» Exercise requirements
How many lines in the records below contain the word "will"? State only that number.
──────── Provided data ────────
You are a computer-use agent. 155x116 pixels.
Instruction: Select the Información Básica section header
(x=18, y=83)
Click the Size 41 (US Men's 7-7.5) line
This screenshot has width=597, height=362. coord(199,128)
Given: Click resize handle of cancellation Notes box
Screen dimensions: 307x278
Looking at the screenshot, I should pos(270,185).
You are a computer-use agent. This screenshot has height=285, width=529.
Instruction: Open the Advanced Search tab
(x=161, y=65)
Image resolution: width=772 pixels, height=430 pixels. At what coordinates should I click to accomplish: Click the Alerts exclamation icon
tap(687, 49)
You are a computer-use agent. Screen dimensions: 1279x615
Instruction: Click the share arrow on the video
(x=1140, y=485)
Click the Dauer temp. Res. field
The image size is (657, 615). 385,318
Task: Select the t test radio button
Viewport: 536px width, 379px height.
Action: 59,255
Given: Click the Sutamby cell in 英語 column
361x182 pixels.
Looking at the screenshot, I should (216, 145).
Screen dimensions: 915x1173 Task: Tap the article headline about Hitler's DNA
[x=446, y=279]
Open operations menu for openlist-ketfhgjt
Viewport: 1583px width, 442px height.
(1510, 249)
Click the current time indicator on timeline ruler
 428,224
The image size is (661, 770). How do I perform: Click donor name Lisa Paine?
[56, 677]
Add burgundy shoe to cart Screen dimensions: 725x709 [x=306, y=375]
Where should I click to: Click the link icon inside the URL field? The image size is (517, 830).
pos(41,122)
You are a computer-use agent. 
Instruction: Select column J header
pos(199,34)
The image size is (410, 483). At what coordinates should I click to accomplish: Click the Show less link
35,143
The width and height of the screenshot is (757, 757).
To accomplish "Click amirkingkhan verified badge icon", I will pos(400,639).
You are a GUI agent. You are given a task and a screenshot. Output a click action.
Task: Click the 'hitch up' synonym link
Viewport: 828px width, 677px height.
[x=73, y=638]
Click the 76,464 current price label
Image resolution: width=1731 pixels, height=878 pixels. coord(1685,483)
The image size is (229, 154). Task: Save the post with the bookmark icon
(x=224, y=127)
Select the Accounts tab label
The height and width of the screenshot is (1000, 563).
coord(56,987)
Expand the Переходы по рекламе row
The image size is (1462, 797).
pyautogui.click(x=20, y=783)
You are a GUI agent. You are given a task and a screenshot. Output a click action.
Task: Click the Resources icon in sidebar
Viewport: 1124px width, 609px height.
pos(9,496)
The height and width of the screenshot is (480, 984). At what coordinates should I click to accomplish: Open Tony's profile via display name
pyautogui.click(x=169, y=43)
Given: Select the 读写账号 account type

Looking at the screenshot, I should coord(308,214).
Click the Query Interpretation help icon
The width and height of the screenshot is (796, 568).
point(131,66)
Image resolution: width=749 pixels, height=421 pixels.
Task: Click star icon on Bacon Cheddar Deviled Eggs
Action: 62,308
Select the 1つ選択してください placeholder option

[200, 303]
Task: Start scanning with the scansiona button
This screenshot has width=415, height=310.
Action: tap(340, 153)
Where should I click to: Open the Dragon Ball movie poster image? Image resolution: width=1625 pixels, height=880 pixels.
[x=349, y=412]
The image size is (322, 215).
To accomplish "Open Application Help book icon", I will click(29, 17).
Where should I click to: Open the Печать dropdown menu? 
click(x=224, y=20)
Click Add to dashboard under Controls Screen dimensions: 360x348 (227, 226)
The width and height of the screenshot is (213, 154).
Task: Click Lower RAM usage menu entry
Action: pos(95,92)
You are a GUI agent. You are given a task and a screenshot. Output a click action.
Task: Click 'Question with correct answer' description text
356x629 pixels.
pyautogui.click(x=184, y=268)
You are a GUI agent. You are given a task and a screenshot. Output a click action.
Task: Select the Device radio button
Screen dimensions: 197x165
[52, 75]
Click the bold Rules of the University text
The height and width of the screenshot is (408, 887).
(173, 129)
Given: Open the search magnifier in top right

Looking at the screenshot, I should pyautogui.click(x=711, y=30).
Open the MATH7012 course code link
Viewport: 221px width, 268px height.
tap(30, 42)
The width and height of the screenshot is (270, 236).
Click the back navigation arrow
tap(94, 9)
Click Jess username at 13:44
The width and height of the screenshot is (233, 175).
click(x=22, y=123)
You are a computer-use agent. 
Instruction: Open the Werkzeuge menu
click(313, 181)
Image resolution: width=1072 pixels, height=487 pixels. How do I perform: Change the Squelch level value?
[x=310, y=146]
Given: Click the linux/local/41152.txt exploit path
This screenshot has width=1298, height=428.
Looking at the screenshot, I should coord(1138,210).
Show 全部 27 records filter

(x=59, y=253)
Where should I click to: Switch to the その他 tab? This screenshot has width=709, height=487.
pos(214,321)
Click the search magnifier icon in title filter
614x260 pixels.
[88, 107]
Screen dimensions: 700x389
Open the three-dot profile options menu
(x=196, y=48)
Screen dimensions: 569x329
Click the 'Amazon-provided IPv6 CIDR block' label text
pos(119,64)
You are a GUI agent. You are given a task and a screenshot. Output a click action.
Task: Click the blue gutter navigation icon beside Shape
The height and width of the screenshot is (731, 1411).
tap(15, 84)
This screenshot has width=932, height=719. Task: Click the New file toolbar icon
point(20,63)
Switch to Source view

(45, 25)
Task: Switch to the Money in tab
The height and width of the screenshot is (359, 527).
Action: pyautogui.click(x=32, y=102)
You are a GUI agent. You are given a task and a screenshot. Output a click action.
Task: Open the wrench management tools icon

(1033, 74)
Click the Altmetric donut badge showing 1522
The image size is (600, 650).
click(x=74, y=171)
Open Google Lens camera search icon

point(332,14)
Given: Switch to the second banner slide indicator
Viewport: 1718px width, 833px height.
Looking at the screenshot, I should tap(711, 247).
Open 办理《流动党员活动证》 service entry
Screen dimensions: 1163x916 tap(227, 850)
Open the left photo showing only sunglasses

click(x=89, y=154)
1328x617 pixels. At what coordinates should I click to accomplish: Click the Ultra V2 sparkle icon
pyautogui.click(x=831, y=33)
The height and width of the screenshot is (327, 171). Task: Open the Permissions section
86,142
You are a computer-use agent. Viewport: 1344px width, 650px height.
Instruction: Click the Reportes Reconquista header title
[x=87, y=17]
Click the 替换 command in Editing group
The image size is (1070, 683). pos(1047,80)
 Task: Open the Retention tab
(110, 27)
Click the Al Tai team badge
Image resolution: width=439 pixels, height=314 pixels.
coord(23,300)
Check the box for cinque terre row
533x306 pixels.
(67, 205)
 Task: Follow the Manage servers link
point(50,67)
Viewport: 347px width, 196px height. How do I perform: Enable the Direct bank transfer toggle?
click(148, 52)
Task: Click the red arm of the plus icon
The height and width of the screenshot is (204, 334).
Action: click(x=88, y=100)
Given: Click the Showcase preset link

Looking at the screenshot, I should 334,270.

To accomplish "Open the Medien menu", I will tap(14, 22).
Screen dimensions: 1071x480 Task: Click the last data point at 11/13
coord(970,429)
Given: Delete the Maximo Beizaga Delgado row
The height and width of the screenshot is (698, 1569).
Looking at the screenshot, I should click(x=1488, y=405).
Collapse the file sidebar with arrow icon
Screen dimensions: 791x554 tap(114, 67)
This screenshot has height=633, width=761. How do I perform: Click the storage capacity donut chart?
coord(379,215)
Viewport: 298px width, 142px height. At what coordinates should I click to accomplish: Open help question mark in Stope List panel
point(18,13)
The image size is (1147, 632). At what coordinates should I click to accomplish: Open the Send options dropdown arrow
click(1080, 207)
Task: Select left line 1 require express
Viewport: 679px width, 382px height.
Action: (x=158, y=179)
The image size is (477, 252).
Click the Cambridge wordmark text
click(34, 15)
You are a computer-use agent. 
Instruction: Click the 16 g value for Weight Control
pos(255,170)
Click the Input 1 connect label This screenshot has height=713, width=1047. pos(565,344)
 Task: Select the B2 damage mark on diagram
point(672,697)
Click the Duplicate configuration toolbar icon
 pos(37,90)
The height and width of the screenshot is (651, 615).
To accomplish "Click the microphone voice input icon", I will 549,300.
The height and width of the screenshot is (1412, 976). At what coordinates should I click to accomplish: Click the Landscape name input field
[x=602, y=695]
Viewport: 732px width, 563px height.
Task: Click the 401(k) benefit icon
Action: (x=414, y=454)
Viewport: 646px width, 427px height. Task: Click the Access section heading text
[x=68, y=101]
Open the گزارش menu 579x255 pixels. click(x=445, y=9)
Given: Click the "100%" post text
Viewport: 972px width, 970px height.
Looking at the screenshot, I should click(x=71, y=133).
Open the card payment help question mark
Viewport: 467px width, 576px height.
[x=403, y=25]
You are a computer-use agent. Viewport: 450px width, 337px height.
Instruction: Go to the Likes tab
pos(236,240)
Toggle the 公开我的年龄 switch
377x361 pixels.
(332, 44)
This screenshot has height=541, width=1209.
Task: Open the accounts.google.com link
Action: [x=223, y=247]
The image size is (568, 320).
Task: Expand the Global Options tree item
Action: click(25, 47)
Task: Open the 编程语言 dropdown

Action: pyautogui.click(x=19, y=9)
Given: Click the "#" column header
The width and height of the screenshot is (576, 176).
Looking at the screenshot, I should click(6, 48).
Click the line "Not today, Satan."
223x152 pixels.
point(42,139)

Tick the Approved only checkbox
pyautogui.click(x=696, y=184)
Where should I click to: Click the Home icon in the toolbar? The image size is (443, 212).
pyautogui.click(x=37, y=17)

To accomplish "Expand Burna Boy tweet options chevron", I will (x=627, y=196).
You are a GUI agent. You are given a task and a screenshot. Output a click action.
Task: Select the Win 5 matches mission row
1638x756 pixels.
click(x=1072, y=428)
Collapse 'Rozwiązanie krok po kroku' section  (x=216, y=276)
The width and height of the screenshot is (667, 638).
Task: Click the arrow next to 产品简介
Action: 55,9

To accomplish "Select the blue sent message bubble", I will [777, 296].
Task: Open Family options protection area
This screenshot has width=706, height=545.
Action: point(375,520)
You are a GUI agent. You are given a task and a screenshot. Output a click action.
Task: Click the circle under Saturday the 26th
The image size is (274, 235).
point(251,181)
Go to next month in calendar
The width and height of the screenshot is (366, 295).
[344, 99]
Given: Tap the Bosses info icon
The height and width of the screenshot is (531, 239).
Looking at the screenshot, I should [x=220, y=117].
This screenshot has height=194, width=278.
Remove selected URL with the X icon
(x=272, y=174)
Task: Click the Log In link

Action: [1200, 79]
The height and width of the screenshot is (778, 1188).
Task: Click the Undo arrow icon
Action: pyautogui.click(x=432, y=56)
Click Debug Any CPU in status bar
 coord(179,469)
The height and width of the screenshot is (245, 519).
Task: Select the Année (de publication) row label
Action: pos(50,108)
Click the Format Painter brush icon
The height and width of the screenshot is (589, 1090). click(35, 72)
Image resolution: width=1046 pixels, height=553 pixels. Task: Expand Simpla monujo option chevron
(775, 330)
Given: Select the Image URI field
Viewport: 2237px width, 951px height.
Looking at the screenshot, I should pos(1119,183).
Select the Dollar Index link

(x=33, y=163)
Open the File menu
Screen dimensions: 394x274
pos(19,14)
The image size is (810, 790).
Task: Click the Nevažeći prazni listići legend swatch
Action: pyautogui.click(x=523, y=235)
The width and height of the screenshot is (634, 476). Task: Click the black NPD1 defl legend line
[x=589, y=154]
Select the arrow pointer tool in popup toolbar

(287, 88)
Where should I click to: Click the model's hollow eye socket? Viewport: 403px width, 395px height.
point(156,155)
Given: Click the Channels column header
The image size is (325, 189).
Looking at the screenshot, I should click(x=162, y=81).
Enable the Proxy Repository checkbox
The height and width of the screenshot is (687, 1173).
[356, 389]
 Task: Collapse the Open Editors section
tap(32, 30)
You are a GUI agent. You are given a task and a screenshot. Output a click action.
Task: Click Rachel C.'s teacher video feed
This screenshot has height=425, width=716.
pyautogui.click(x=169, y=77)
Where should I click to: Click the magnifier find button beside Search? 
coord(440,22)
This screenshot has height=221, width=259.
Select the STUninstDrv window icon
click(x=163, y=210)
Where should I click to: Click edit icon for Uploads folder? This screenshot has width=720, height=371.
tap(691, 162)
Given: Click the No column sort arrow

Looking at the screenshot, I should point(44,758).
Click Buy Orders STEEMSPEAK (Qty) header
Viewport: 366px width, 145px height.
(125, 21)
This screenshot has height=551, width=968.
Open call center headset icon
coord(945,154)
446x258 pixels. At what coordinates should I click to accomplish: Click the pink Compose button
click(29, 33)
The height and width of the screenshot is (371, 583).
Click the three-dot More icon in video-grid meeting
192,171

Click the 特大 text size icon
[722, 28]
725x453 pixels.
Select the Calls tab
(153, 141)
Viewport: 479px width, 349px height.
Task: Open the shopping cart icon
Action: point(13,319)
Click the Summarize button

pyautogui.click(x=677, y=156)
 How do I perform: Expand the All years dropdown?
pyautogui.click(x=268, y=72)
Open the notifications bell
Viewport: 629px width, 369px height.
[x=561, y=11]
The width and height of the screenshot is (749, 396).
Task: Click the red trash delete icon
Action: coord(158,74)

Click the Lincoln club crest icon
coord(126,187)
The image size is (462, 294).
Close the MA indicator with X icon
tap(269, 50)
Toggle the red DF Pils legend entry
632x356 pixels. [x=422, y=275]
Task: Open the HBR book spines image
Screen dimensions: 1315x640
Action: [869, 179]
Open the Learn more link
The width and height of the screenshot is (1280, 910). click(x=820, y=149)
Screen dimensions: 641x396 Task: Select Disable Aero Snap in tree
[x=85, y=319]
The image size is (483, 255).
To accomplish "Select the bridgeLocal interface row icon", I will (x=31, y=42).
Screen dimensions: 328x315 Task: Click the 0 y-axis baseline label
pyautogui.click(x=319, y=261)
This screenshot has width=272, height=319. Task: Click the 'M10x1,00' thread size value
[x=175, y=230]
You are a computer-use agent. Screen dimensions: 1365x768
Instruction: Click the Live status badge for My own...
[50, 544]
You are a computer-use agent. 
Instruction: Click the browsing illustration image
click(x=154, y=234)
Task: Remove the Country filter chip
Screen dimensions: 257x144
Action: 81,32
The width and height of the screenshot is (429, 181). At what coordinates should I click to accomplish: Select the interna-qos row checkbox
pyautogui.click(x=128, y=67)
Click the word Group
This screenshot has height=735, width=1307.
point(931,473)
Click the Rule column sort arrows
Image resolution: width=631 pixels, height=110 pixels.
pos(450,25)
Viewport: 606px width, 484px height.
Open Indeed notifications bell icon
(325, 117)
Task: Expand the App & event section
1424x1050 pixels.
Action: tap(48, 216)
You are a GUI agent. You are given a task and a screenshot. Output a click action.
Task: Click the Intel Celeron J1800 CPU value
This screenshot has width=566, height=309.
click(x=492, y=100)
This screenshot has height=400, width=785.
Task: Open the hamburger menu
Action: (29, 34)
────────
» Worked solution
7